からっとしていて、涼しくて、太陽がいつまでも空にいてくれる。
夜の九時まで明るいから、七時半でも「あれ?今って何時?」と思ってしまう。
眩しくて、サングラスがほしくなるくらいだ。
そういう日は、どうしても家にいられない。
私は出かけたい人間だ。
夫はちがう。ずっと家にいても平気な人だ。
コーヒーを飲んで、マンガを読んで、誰とも話さずずっと家にいられる。
私は無理だ。
片付けが目に入ってしまうし、子どもとずっと遊ぶのは正直しんどい。
でも動画を見せ続けるのも嫌で、罪悪感が顔を出す。
だから、外に出る。
この日は、特別にグランビルアイランドへ。
アクアバスに乗って、水の上をぷかぷか進みながら、マーケットのある島へ。

ハンバーガーを買って、外で食べて、ストリートミュージシャンの音楽を聞く。
長男の日本人見つけるとすぐに話しかけちゃく病が発症し、来年からホームステイしてカナダの高校に行くという日本人の親子に出会う。

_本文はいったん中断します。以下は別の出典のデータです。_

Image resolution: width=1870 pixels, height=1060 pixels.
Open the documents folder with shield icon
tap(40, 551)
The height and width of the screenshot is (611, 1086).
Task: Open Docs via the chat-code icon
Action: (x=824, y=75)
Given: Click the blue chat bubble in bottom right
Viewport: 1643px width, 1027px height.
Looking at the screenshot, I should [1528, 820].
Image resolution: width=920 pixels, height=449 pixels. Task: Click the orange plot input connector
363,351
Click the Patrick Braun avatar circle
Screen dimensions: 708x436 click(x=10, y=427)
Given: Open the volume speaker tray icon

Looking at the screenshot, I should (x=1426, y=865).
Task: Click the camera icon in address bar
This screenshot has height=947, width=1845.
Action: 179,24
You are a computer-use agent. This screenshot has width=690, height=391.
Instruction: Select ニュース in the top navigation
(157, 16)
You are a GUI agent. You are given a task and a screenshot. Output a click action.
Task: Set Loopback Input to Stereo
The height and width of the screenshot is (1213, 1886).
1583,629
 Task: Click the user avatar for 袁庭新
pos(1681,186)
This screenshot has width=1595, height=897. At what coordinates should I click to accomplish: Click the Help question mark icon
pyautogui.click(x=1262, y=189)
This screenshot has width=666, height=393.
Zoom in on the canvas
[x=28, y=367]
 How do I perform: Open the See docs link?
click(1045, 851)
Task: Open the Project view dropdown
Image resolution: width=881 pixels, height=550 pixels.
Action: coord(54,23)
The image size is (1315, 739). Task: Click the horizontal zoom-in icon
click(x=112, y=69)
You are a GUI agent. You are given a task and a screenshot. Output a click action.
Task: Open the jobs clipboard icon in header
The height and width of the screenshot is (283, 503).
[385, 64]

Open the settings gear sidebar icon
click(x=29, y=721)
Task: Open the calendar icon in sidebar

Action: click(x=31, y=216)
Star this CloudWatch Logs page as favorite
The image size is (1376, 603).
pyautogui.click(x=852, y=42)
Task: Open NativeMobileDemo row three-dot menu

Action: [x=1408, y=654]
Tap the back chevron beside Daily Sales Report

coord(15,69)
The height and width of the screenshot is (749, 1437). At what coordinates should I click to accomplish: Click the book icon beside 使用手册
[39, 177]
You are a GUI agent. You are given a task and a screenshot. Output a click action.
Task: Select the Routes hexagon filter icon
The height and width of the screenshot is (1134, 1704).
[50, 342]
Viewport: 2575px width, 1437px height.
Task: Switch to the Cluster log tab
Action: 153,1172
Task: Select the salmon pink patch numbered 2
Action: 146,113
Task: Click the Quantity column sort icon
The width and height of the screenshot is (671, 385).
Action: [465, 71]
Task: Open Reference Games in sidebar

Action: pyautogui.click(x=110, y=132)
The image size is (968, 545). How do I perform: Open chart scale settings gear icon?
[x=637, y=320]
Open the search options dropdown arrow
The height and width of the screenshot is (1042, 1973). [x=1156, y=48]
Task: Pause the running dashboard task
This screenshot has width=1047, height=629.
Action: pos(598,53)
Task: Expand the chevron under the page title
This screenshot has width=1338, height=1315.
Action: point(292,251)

その後、子どもたちはジャングルジムとアイスクリームに夢中で、私たちはそれを横目にアイスラテを飲んだ。
そのあと、10分ほど車を走らせてキツラノビーチへ。
海と空の間に立って、波を見つめていたら、日常が少しだけ遠くに行ってくれるような気がした。
子どもたちは裸足で波打ち際を走り、貝殻を拾い、砂を掘ってはなにか宝物みたいに見せてくる。

私はうなずいて、また笑った。
帰り道、救急車が三台停まっていて、子どもたちが救急隊員に話しかける「Ambulanceが大好き」と伝えると「乗る?」と本当に乗せてもらっていた。
そんな偶然も、今日は母の日だから許されるような気がした。
いい一日だった。
母の日は、特別だ。
自分が母であることを、誰かに思い出させてもらえる日だ。
でも、来週は三連休。
母の日でもなんでもない、ただの週末がやってくる。
どこへ行こう。
また、私は悩む。
グーグルマップを見ながら、天気予報を確認しながら、どうにかして「良い週末」をつくろうとするだろう。
なんでもない日にも、ちょっとだけ特別を見つけたい。
そんなふうに思う自分のことを、家族がどう思うかは知らないが、自分的にはいい母親では?と褒めてあげたい。